High physical fitness is very important for soldiers during day-to-day duties and also during missions abroad. Moreover, noncompliance with the physical preconditions can result in career disadvantages or exclusion from military service (Bundesministerium der Verteidigung 2009). This explains why soldiers comply with the physical activity recommendation and achieve a better physical activity behavior than the civilian population. The latter is not subject to this pressure and is thus less obliged by external factors to keep fit. This has an influence on the physical activity motivation of the individual persons.

This systematic literature review has method-related strengths and weaknesses. Owing to the systematic approach within the scope of the literature review, no essential papers will be overlooked in the databases, if they have been identified as hits by the search algorithm (Muka et al. 2020). Nevertheless, it is conceivable that papers have not been included, particularly if they were published in journals not listed in the PubMed database (Muka et al. 2020). Moreover, examinations on soldiers in particular are at times not freely accessible, which could also result in a non-consideration of studies on this subject. As the study results were not available in both cases, it cannot be estimated to what extent these circumstances might have influenced the result of the literature review. A particular strength of this paper is the fact that, for the first time, a calculation of the average number of steps was effected, taking into account the number of test persons of all usable studies, so that the daily number of steps performed by this occupational group could be analyzed within the scope of a synopsis.

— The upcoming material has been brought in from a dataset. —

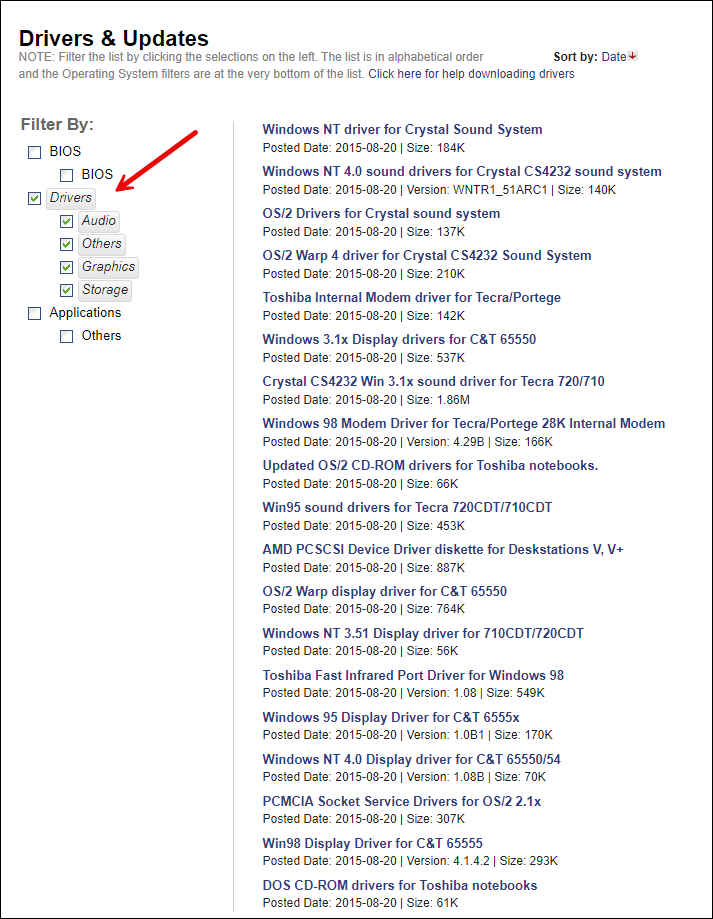Uncheck the Audio driver filter
The height and width of the screenshot is (919, 713).
(67, 221)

On the other hand, this paper shows the difficulty regarding comparability of the studies with each other, which is due to the different numbers of participants and the use of different pedometers of various manufacturers (Ainsworth et al. 2015; Li et al. 2016). However, it is particularly the measurement under different conditions, e.g., during employment on board a ship or under special military training and operational conditions, which poses a challenge for the comparison of studies. Moreover, the studies were consistently performed in different nations, which is desirable in principle, but further limits comparability due to the different activities performed during the measurements.

In summary, it could be shown by means of this literature review that soldiers performed more physical activity than the civilian population in the studies recorded and that the recommended 10,000 steps per day were slightly exceeded on average. However, the number of steps performed was very low in fields of activity with limited physical activity options, such as on board a ship. Altogether, it thus seems that additional health-promoting physical activity programs are not required for most of the soldiers, but that, in contrast, corresponding offers for physical activity alternatives, e.g., in the form of fitness equipment, are urgently required in specific task areas (e.g., on board ships).